1.一种维吉尼亚链霉菌IBL14 type I-B-sv14型CAS基因编辑系统,其特征在于:该系统包含一个cas7-5-3-4-1-2六个基因所组成的重组蛋白表达质粒和一个基因编辑质粒。
2.根据权利要求1所述的一种维吉尼亚链霉菌IBL14 type I-B-sv14型CAS基因编辑系统,其特征在于:编辑方法包括以下步骤:
(1)根据维吉尼亚链霉菌IBL14基因cas7-5-3-4-1-2及相关信息序列设计引物,以提取到的维吉尼亚链霉菌IBL14基因组为模版,用TransTaq DNA Polymerase High Fidelity 聚合酶通过聚合酶链式反应扩增得到末端带有与载体限制性内切酶识别和切割位点15-25 bp重叠区域的cas7-5-3-4-1-2基因,连接到质粒plasmid上,得蛋白表达质粒plasmid-cas7-5-3-4-1-2;
(2)根据靶向基因DNA序列信息设计引物,以提取到的原核生物基因组为模版,用TransTaq DNA Polymerase High Fidelity DNA聚合酶通过PCR反应分别扩增得到末端带有限制性内切酶识别和切割位点以及overlap PCR互补序列的靶向基因上下同源臂PCR片段,并用overlap PCR将上下同源臂结合起来构建基因编辑模版template DNA/t-DNA,同时根据生物靶向基因序列信息设计并直接合成首尾分别含T7启动子和RNA终止子的靶向基因片段guide-DNA/g-DNA,将基因编辑模版与靶向基因片段连接到质粒上得基因编辑质粒plasmid-t/gDNA;
(3)制备原核生物细胞感受态,并将按步骤(1)得到的蛋白表达质粒和按步骤(2)得到的各种靶向基因编辑质粒分别转化到目标菌感受态中得到不同的基因编辑后的重组子,对重组子染色体进行PCR和基因测序和/或功能分析,以确证编辑后的目的重组子。

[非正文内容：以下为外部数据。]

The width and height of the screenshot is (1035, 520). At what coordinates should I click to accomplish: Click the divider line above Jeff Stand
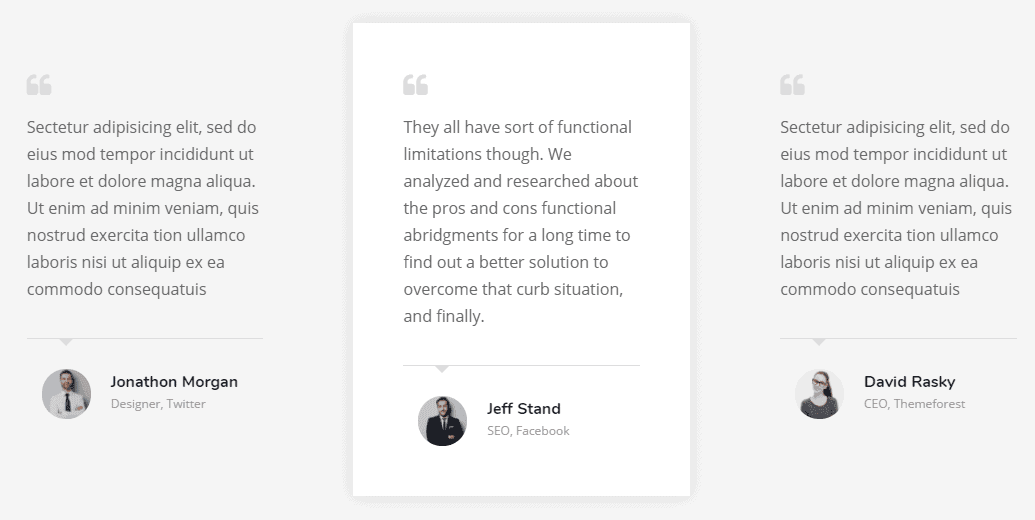tap(560, 365)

3.根据权利要求1所述的一种维吉尼亚链霉菌IBL14 type I-B-sv14型CAS基因编辑系统,其特征在于:所述的基因编辑指应用该蛋白表达质粒结合基因编辑质粒和/或其它质粒可对原核细胞的染色体基因进行敲除、插入、无痕点突变及任意组合。
4.一种如权利要求1所述的一种维吉尼亚链霉菌IBL14 type I-B-sv14型CAS基因编辑系统,其特征在于,其可用于原核生物基因编辑及免疫。

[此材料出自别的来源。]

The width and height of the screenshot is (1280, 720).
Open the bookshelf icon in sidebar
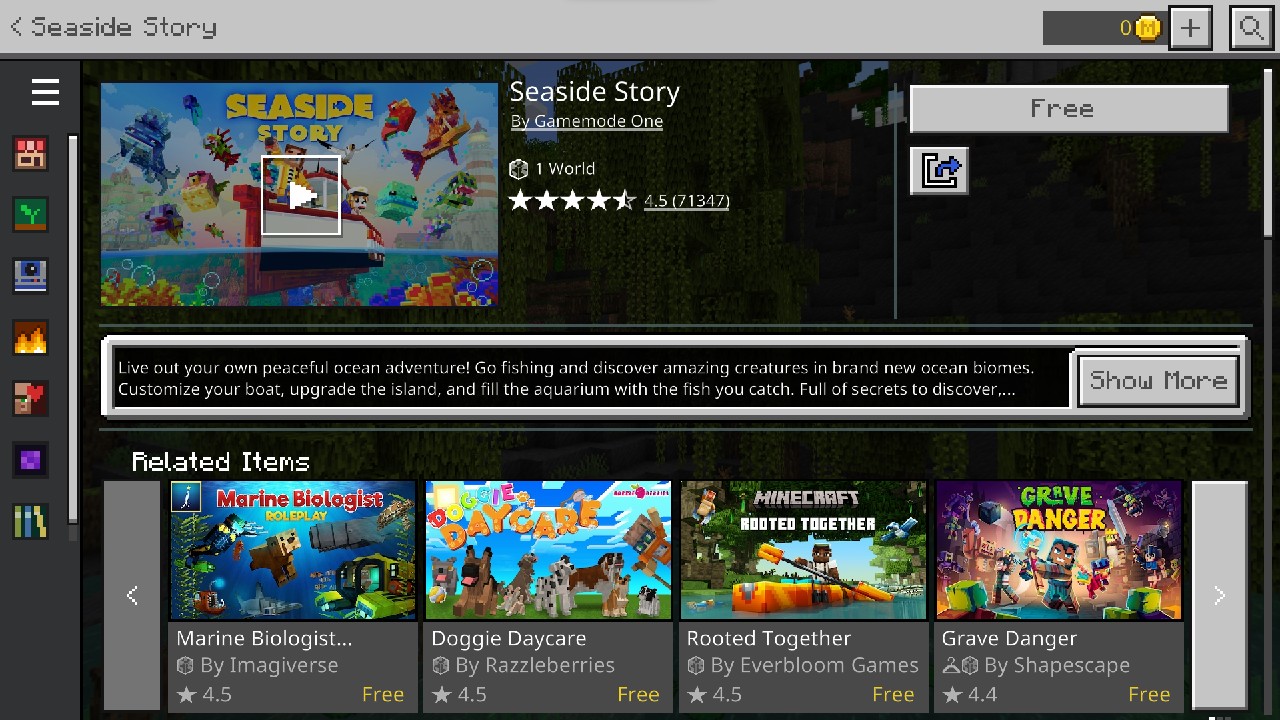pyautogui.click(x=30, y=521)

5.根据权利要求4所述的一种维吉尼亚链霉菌IBL14 type I-B-sv14型CAS基因编辑系统,其特征在于:所述原核生物指大肠杆菌、枯草杆菌及其它各种原核微生物。
6.根据权利要求4所述的一种维吉尼亚链霉菌IBL14 type I-B-sv14型CAS基因编辑系统,其特征在于:所述的免疫指通过基因编辑模版设计的CRISPR可应用于生物细胞阻止外源核酸的侵入。